I was curious about what all locations JVM looks for executing a program? I'm more interested in understanding in what sequence and where does JVM look for class files, like does it look into java libs, extension libs, classpath any directory like the current directory from where the java is invoked? I'm more interested in JVM behaviour and not how class loader load class, which I know has parent delegation mechanism till root.
If a class is executed from directory where the compiled class is kept on file system and also in a jar file in the same directory, would JVM load both or just one and which one?
Say you have a thread unsafe Vector and if we compare it performance to ArrayList, which one would be better and why?
How classes are found.
Answer is here:
http://docs.oracle.com/javase/1.5.0/docs/tooldocs/findingclasses.html
Answer for point 2:
Order of finding classes is as follows:
classes or packages in current directory.
classes found from CLASSPATH environment variable. [overrides 1]
classes found from -classpath command line option. [overrides 1,2]
classes found from jar archives specified via -jar command line option [overrides 1,2,3]
So if you use -jar option while running, classes come from jarfile.
Only one class is loaded though.
Without using any additional classloader:
Search order for a JVM:
Runtime classes (basically, rt.jar in $JRE_HOME/lib`)
Extension classes (some JARs in $JRE_HOME/lib/ext`)
Classpath, in order. There are four possibilities for specifying classpath:
If -jar was specified, then that JAR is in the classpath. Whatever classpath is declared as classpath in META-INF/MANIFEST.MF is also considered.
Else, if -cp was specified, that is the classpath.
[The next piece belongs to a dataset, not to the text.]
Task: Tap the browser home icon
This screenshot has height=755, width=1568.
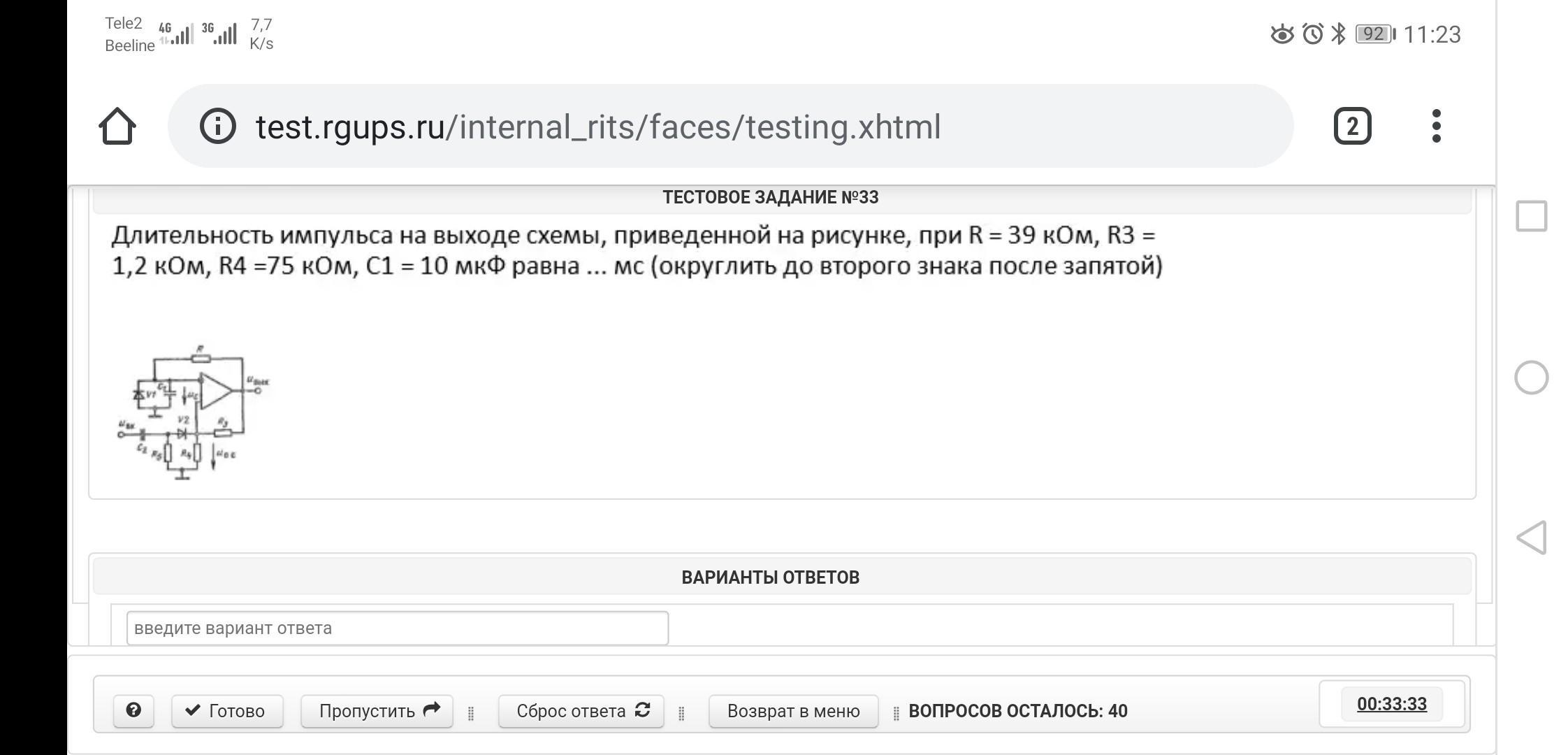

Else, if $CLASSPATH is set, that is the classpath.
Else, the current directory from which java has been launched is the classpath.
So, if I specify -cp src/A.jar:src/B.jar, then A.jar will be searched first, then B.jar
The JVM loads only the class that is found first, according to the order in which the directories/JARs are declared in the classpath. This is important if you use -cp or $CLASSPATH.
In single thread scenarios and with recent JVMs, Vector and ArrayList should have similar performance (ArrayList should perform slightly better as it is not synchronized, but locking is fast currently when there is no contention, so the difference should be small). Anyway, Vector is obsolete: don't use it in new code.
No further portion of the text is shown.